I get the following error when instantiating a Django form with a the constructor overriden:
__init__() got multiple values for keyword argument 'collection_type'
The __init__()
function (shown below) is exactly as written this but with # code
replaced with my logic. Asside from that I am essentially overriding the form's (which is a ModelForm) constructor.
def __init__(self, collection_type, user=None, parent=None, *args, **kwargs): # code super(self.__class__, self).__init__(*args, **kwargs)
The call that creates the error is shown here:
form = CreateCollectionForm( request.POST, collection_type=collection_type, parent=parent, user=request.user )
I cannot see any reason why the error is popping up.
EDIT: Here is the full code for the constructor
def __init__(self, collection_type, user=None, parent=None, *args, **kwargs): self.collection_type = collection_type if self.collection_type == 'library': self.user = user elif self.collection_type == 'bookshelf' or self.collection_type == 'series': self.parent = parent else: raise AssertionError, 'collection_type must be "library", "bookshelf" or "series"' super(self.__class__, self).__init__(*args, **kwargs)
EDIT: Stacktrace
Environment: Request Method: POST Request URL: http://localhost:8000/forms/create_bookshelf/hello Django Version: 1.1.1 Python Version: 2.6.1 Installed Applications: ['django.contrib.auth', 'django.contrib.contenttypes', 'django.contrib.sessions', 'django.contrib.sites', 'libraries', 'users', 'books', 'django.contrib.admin', 'googlehooks', 'registration'] Installed Middleware: ('django.middleware.common.CommonMiddleware', 'django.contrib.sessions.middleware.SessionMiddleware', 'django.contrib.auth.middleware.AuthenticationMiddleware') Traceback: File "/Library/Python/2.6/site-packages/django/core/handlers/base.py" in get_response 92. response = callback(request, *callback_args, **callback_kwargs) File "/Library/Python/2.6/site-packages/django/contrib/auth/decorators.py" in __call__ 78. return self.view_func(request, *args, **kwargs) File "/Users/marcus/Sites/marcuswhybrow.net/autolib/libraries/forms.py" in create_collection 13. form = CreateCollectionForm(request.POST, collection_type=collection_type, user=request.user) Exception Type: TypeError at /forms/create_bookshelf/hello Exception Value: __init__() got multiple values for keyword argument 'collection_type'
You're passing the collection_type
argument in as a keyword argument, because you specifically say collection_type=collection_type
in your call to the form constructor. So Python includes it within the kwargs
dictionary - but because you have also declared it as a positional argument in that function's definition, it attempts to pass it twice, hence the error.

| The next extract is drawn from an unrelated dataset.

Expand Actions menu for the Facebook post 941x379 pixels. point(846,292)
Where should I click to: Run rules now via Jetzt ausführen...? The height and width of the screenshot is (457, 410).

However, what you're trying to do will never work. You can't have user=None, parent=None
before the *args
dictionary, as those are already kwargs, and args must always come before kwargs. The way to fix it is to drop the explicit definition of collection_type, user and parent, and extract them from kwargs within the function:
def __init__(self, *args, **kwargs): collection_type = kwargs.pop('collection_type', None) user = kwargs.pop('user', None) parent = kwargs.pop('parent', None)
It's pretty simple: you pass request.POST and only afterward you put argument for collection_type. Onto what request.POST will be put? There is not place for that. Watch this:
In [8]: class A: ...: def __init__(self, a, *args): ...: print a, args ...: ...: In [9]: A(None, a=None) --------------------------------------------------------------------------- TypeError Traceback (most recent call last) /home/gruszczy/Programy/logbuilder/<ipython console> in <module>() TypeError: __init__() got multiple values for keyword argument 'a'
Move request.POST somewhere else in the call, but remember, that named arguments come after the ones, that aren't.